• _Supplied records_
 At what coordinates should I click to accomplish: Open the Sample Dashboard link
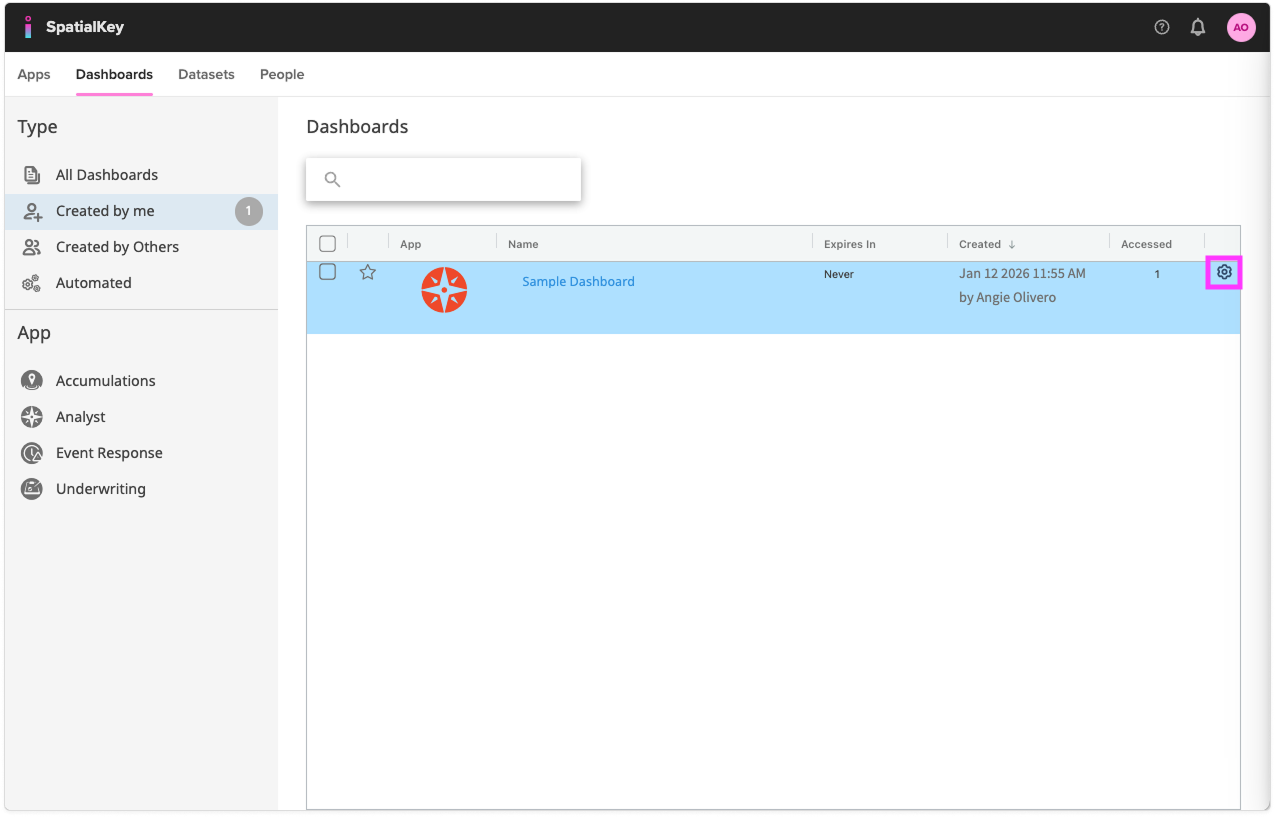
* * *
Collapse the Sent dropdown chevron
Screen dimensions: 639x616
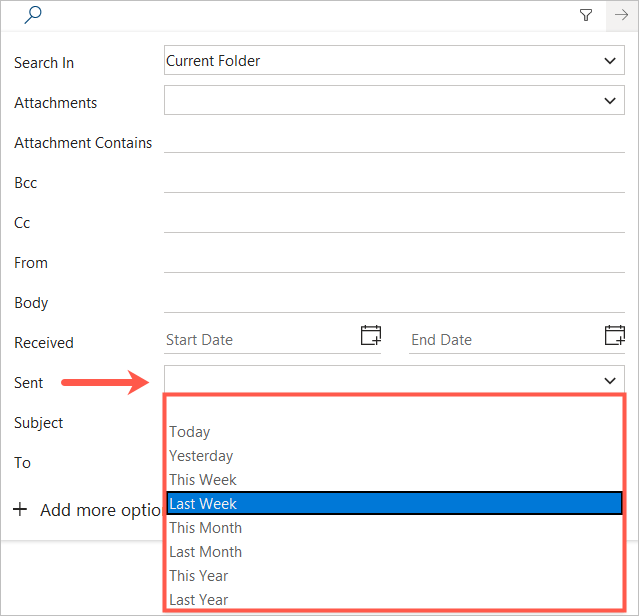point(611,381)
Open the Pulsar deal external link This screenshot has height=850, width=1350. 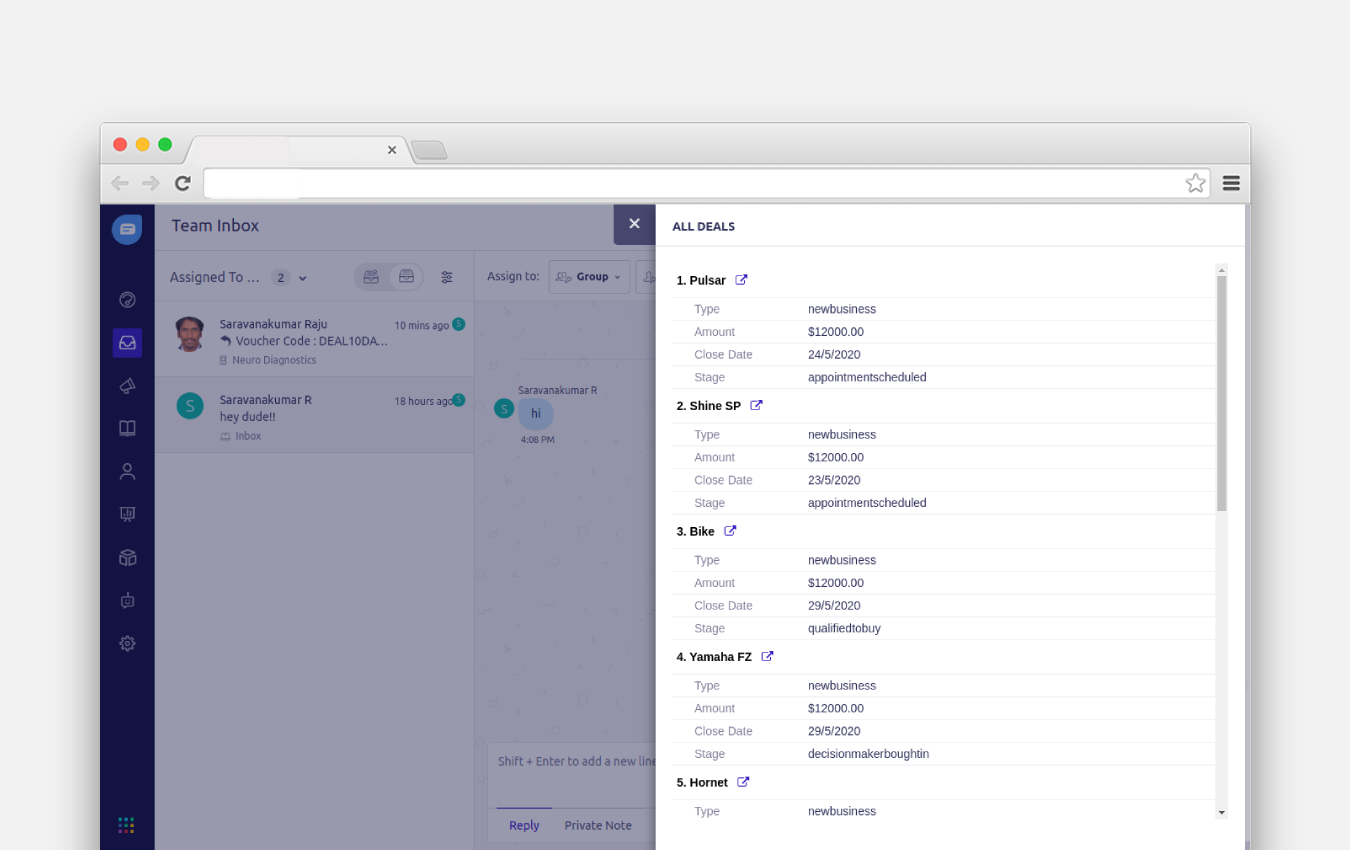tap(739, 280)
==
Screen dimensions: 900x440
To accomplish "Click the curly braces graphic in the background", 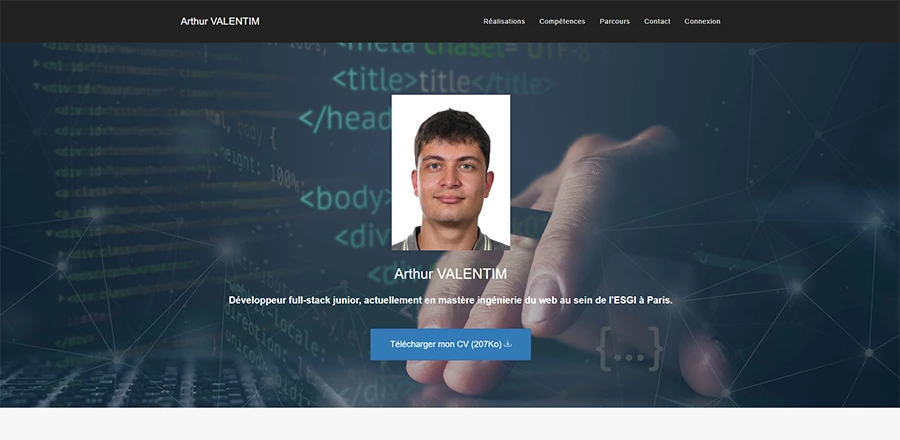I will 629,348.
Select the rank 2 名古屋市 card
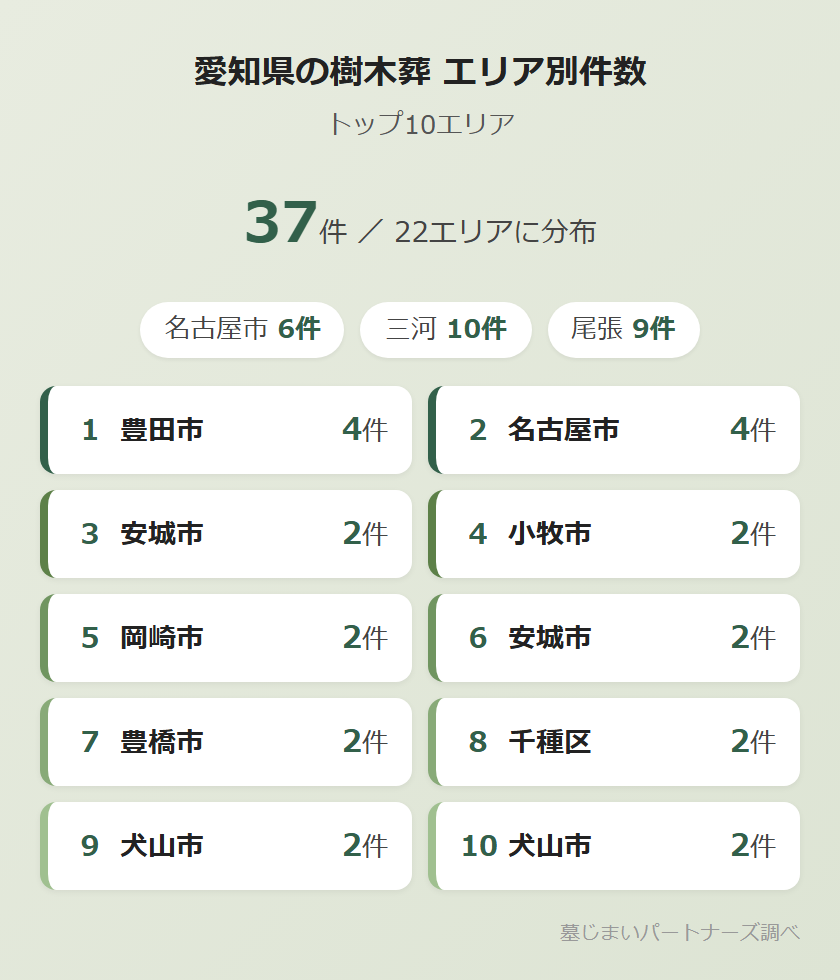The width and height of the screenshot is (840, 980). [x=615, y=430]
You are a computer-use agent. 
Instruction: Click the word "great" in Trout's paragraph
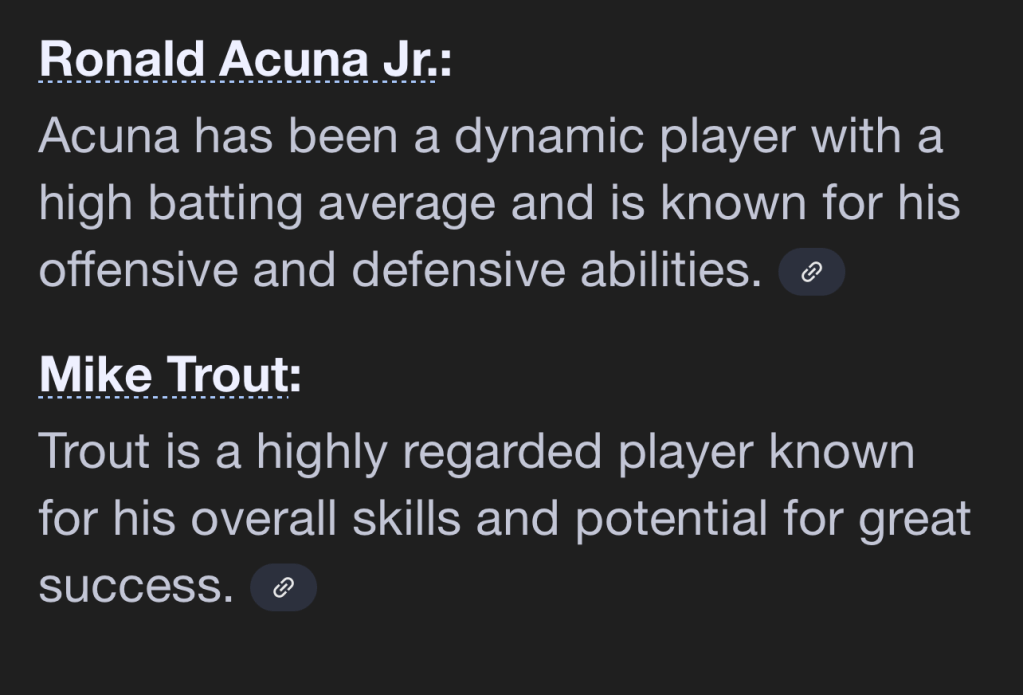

• _Stated exercise_
Please copy out the lines, starting with the line that contains "Select the rank 2 名古屋市 card" and going on through the line that contains "Instruction: Click the", and leave the pictures out.

• _Final answer_
Select the rank 2 名古屋市 card
The width and height of the screenshot is (840, 980). [x=615, y=430]
You are a computer-use agent. 
Instruction: Click the word "great" in Trout's paragraph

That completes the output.